SUPPLIED MATERIAL —
------------------------------------------------------------------------
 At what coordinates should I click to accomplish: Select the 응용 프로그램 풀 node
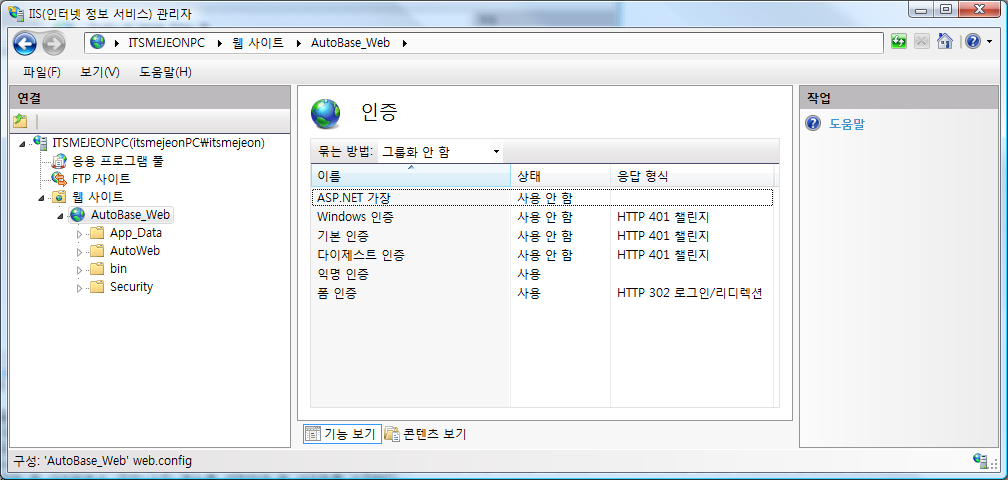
------------------------------------------------------------------------
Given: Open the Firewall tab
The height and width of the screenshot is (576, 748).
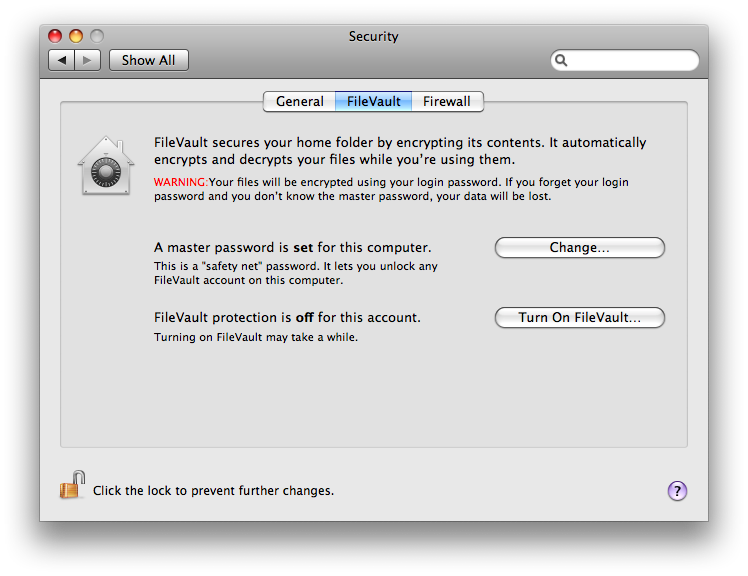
------------------------------------------------------------------------
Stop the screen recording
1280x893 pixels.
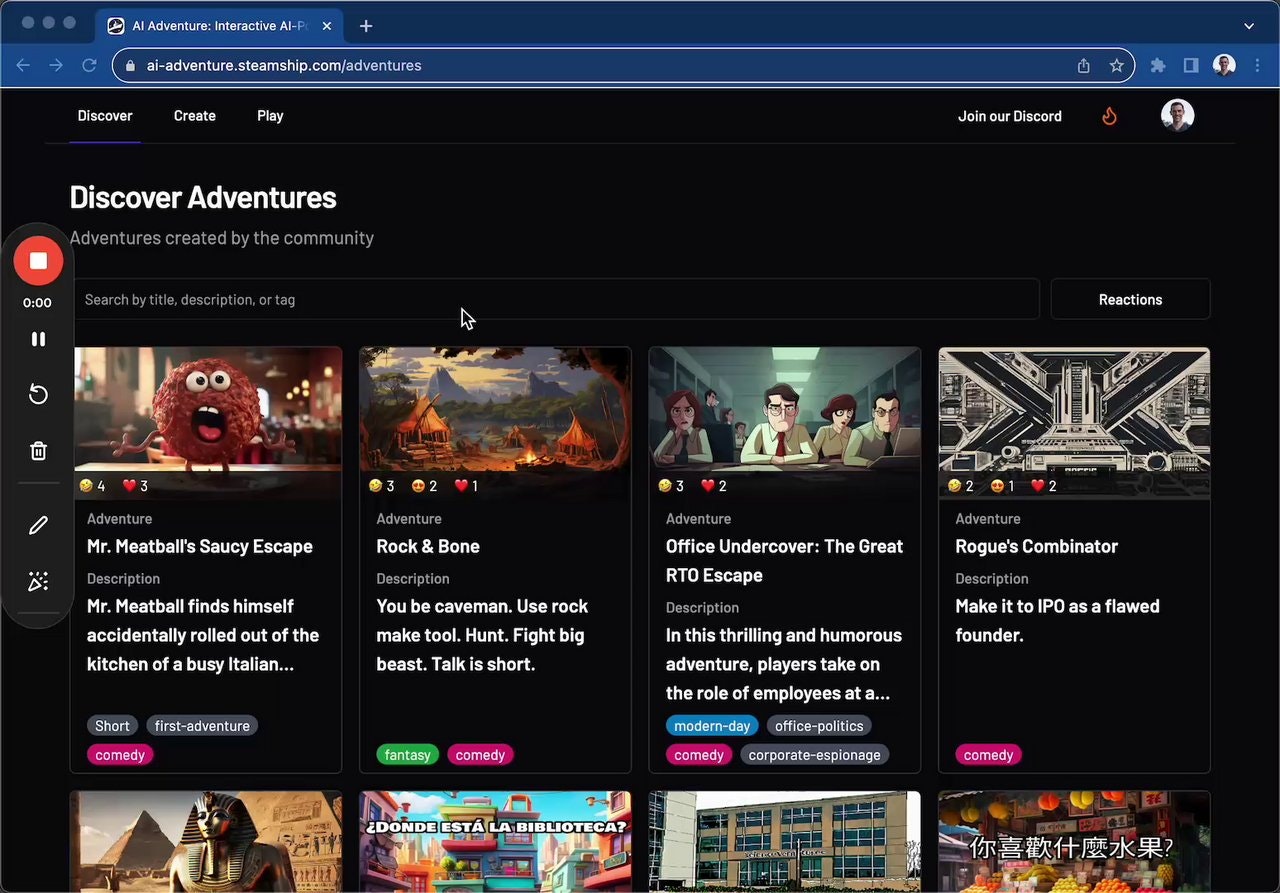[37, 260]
------------------------------------------------------------------------
Could you transcribe the entries above word for word, from the line with "Given: Open the Firewall tab" down to the line with "The height and", keeping both?

ANSWER SPACE —
Given: Open the Firewall tab
The height and width of the screenshot is (576, 748).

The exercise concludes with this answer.